▸ Input for this task
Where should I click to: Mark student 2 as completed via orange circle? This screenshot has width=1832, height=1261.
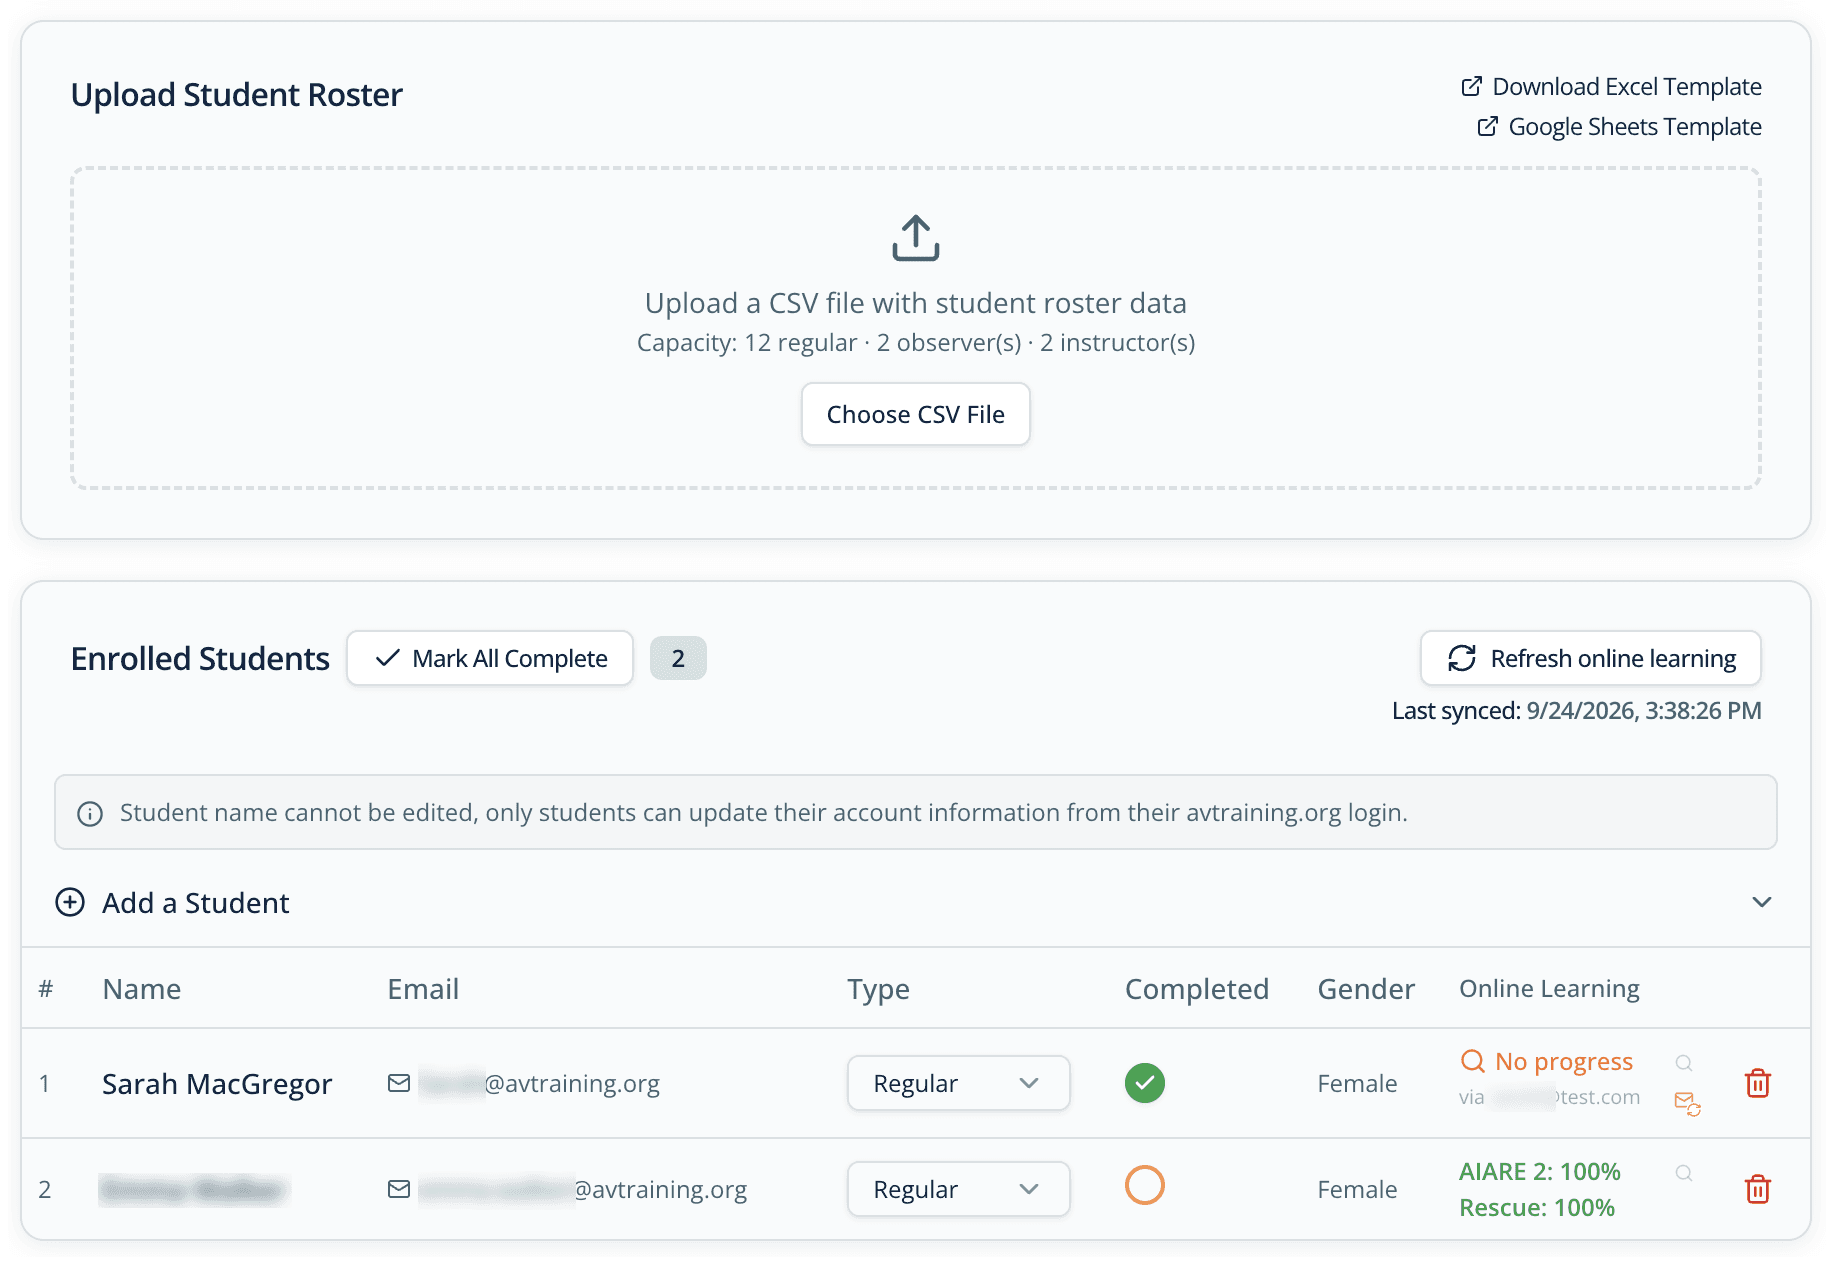(x=1144, y=1185)
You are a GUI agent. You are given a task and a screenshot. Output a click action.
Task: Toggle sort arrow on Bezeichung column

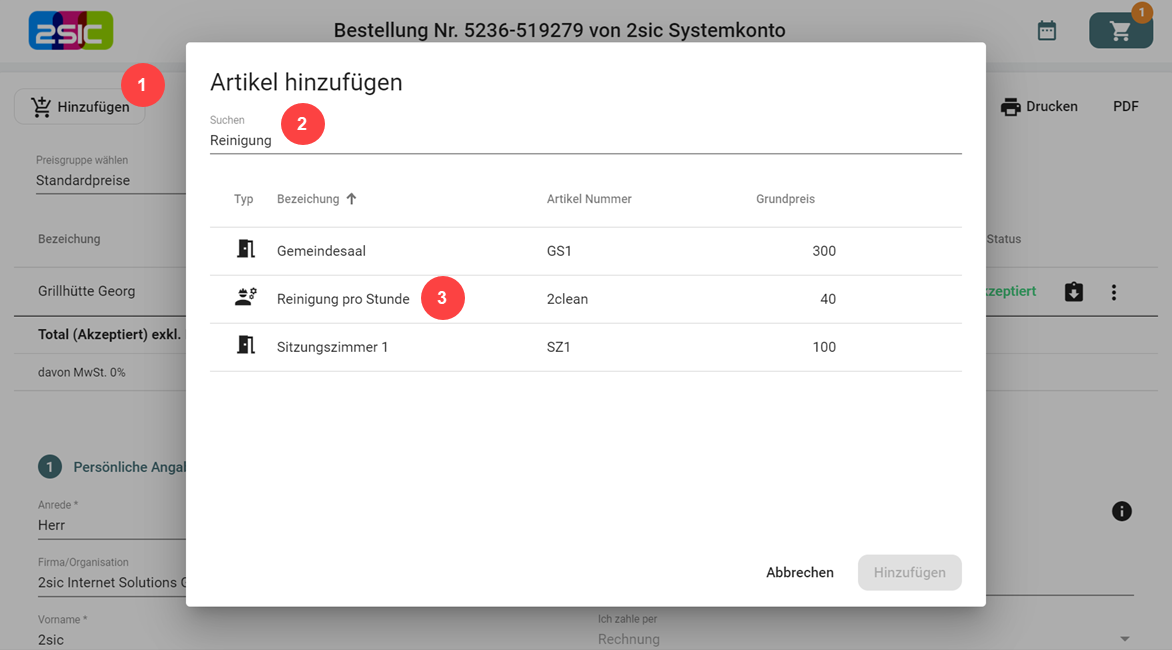coord(351,199)
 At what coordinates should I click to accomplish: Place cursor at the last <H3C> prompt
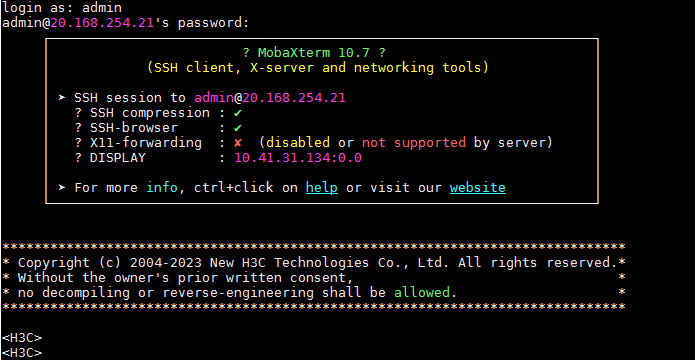click(x=22, y=353)
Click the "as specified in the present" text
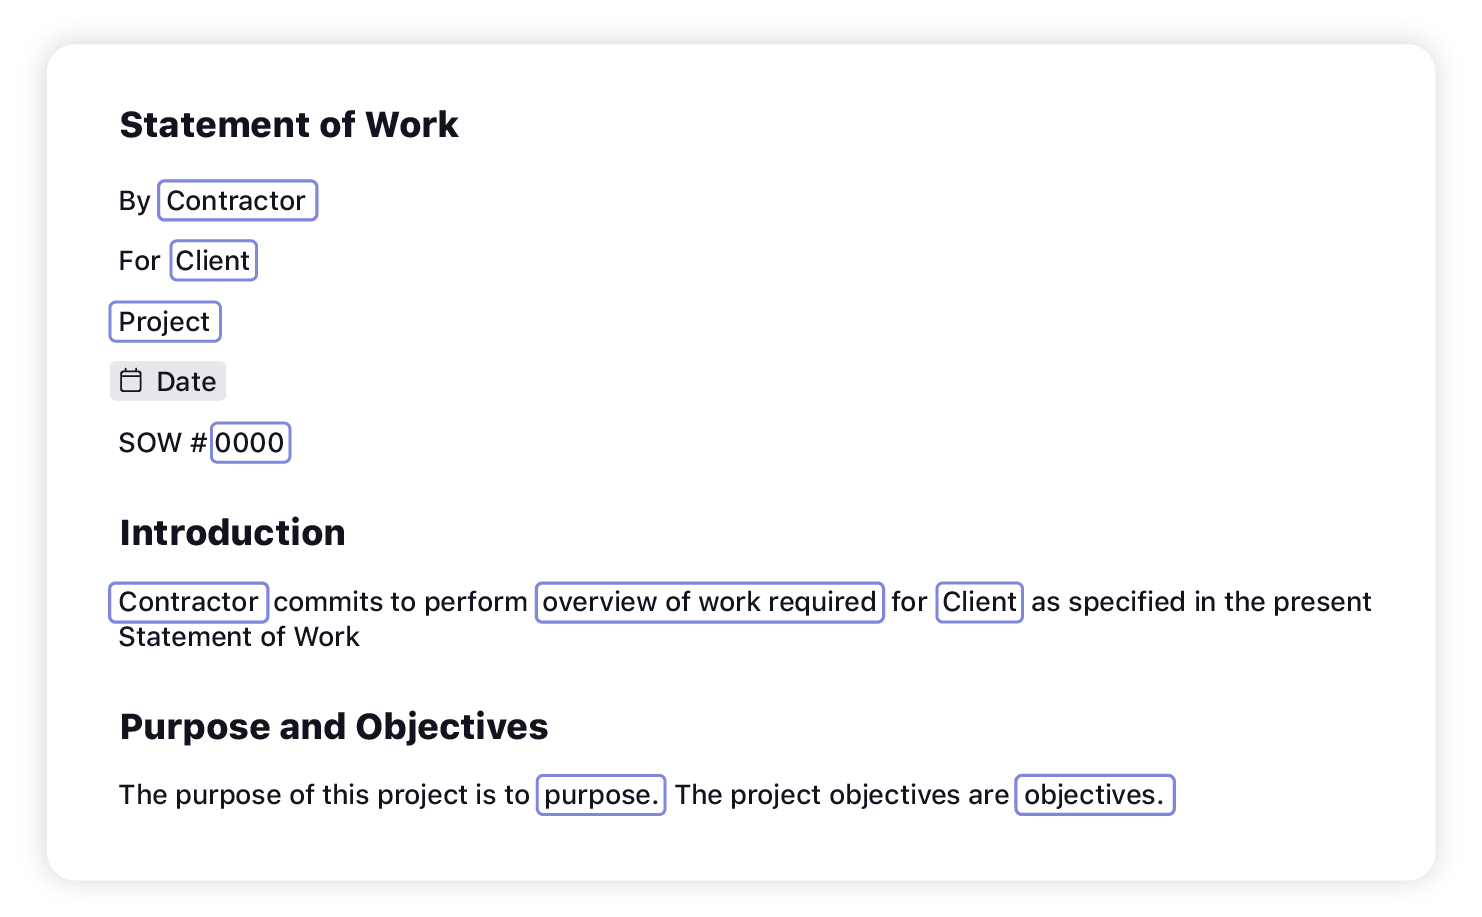1482x917 pixels. 1201,602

▸ What is needed
Nothing but the lines from the one containing "You are a GUI" through the last line of the records above should appear, each repeated exactly, with no pictures.

▸ Solution to the exercise
You are a GUI agent. You are given a task and a screenshot. Output a click action.
Task: Toggle sort arrow on Bezeichung column

coord(351,199)
 At what coordinates should I click to accomplish: Place cursor at the last <H3C> prompt
click(x=22, y=353)
Click the "as specified in the present" text
1482x917 pixels. 1201,602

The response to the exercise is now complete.